To find Bob's rating from Alice's rating, read across Alice's row to Bob's column. Add the value found in that cell to Alice's rating to get Bob's rating. Alice gave the movie a two. Find her row and read across to Bob. That cell has a negative one. Add negative one to Alice's rating of two and you get one, which is Bob's rating.

If a pair of users has rated more than one movie, then the value in the matrix is their average difference in rating across all the movies they have both rated. The matrix now permits us to predict a rating for a movie that Alice hasn't rated yet. If Bob has rated The Constant Gardener and Alice hasn't, we can now predict Alice's reaction to that movie by applying the matrix to Bob's rating for The Constant Gardener.

To get the best possible prediction, we shouldn't use just one user to predict the rating for another user. We should use as many users as possible. If both Bob and Carl have already rated The Constant Gardener, and they both have some previous ratings in common with Alice so a correlation has been established between both of them and Alice, then we should try to use both of their ratings, in conjunction with the matrix, to predict Alice's rating. The simplest approach is to find the individual predictions based on the matrix and average them, but we can do even better than that.

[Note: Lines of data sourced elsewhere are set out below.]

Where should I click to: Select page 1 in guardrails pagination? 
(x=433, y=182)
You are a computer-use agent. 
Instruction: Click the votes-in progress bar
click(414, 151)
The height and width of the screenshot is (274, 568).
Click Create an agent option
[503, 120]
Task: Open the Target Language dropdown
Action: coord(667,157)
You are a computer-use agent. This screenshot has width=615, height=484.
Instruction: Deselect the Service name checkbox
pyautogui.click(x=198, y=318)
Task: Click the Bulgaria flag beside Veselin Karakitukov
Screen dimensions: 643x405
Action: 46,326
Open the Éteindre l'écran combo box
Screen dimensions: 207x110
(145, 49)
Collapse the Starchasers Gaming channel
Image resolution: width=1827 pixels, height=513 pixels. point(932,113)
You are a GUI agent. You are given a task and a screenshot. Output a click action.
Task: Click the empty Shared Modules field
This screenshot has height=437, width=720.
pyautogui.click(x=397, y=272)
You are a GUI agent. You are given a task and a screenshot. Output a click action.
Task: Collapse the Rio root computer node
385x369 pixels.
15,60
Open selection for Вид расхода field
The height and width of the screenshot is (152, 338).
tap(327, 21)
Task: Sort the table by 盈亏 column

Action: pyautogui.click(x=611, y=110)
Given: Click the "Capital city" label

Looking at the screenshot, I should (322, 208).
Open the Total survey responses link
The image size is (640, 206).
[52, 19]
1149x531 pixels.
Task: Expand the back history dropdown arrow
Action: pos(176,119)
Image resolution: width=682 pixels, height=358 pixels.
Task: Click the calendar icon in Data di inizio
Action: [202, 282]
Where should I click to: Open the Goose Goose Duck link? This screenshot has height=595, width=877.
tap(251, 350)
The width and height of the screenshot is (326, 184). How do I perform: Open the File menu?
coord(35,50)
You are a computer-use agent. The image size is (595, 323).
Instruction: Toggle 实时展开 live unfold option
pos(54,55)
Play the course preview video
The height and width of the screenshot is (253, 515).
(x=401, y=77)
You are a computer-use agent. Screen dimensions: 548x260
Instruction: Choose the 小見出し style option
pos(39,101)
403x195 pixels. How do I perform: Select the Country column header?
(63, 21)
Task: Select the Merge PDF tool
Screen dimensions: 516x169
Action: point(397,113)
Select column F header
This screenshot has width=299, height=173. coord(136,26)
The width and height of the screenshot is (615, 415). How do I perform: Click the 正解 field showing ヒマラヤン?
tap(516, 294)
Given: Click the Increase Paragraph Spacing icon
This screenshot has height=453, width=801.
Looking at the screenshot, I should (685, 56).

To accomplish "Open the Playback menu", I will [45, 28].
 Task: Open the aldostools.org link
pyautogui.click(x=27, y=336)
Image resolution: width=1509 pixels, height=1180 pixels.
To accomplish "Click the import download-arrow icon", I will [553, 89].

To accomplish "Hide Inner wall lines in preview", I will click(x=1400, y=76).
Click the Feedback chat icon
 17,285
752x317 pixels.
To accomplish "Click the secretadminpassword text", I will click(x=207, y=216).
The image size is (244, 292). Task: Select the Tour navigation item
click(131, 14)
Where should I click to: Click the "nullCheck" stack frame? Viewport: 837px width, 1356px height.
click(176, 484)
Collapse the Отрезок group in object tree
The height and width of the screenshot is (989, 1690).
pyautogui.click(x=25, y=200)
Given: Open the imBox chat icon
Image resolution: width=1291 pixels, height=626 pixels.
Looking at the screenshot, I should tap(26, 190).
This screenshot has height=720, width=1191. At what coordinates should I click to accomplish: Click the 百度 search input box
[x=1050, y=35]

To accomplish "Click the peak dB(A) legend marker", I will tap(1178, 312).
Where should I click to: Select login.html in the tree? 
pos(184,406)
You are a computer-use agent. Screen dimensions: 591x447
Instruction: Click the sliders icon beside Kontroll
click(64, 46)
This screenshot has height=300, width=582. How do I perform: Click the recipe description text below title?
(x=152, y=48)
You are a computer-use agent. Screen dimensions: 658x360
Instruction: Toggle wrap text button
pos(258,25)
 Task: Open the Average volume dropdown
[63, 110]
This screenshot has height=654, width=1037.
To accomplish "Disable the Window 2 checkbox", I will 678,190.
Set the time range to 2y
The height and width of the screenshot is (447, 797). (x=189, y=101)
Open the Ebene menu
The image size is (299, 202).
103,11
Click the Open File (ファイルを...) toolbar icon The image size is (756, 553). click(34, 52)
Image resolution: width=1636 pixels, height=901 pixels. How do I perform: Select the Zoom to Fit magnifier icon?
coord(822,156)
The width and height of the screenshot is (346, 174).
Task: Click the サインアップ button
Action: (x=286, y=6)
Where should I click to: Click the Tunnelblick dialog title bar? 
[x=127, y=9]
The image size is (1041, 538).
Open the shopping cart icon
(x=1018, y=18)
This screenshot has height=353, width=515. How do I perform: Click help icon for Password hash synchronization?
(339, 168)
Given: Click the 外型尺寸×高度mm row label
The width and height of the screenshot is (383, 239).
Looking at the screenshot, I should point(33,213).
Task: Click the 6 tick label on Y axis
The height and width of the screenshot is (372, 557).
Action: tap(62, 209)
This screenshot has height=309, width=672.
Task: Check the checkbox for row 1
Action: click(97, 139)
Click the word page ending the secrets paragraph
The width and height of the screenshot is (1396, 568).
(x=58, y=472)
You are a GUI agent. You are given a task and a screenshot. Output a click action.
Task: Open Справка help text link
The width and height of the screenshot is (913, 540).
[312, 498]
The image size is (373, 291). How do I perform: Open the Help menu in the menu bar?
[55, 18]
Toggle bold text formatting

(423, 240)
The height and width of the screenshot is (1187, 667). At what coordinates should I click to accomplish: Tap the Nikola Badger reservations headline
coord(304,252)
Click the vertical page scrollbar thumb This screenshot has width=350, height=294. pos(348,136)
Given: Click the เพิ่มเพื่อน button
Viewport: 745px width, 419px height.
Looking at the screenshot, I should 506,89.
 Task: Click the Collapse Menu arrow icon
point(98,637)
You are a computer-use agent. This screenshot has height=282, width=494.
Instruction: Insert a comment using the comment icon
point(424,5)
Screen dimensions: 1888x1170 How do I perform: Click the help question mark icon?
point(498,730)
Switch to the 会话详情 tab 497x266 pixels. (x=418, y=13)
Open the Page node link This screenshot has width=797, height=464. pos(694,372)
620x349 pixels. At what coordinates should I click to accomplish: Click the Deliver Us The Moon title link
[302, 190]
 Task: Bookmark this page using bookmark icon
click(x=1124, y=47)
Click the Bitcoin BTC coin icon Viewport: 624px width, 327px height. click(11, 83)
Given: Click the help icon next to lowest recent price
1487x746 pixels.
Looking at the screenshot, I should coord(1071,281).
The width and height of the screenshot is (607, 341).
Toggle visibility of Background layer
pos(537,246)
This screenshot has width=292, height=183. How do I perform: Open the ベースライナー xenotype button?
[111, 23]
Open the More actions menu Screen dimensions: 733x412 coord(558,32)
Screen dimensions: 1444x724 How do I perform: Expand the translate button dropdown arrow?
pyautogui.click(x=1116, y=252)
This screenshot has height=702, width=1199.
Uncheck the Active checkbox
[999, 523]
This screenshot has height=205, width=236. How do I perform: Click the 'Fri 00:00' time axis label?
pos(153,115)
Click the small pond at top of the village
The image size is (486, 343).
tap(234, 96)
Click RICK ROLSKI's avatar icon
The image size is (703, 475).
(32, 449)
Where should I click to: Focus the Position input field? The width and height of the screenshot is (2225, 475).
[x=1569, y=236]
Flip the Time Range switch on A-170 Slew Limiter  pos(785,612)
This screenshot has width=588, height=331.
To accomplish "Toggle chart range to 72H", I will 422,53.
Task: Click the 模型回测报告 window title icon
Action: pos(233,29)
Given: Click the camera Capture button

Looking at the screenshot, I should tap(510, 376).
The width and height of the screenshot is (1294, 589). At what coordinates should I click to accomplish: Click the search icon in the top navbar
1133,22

What if Alice and Bob have rated more movies in common than Alice and Carl? In that case, we should trust the prediction based on Bob's rating and his matrix cell more than Carl's. Just like the generic rating, the solution here is to use a weighted average. In this case, the weight will be the number of movies a given pair of users has rated previously. If Bob and Alice have previously rated two movies in common, and Carl and Alice have previously rated one, then Alice's prediction will be weighted toward Bob by a factor of two and toward Carl by a factor one. This method describes how Movie Hurl's personalized ratings works. [Note, for some slightly complicated reasons, it might be better to use the square root of the number of movies a pair of users has in common as the weight instead, but Movie Hurl does not currently do this, and I doubt it matters too much.].

As with generic ratings, you will see a small number in parentheses next to the personalized rating. This number indicates how many other users contributed to the prediction, i.e., of all the users who have ever rated a movie in common with Alice, how many of them also rated the movie for which Alice's prediction is being made. This serves the same purpose as in the generic rating, to provide some indication of the variance and overall trust-worthiness of the personalized rating.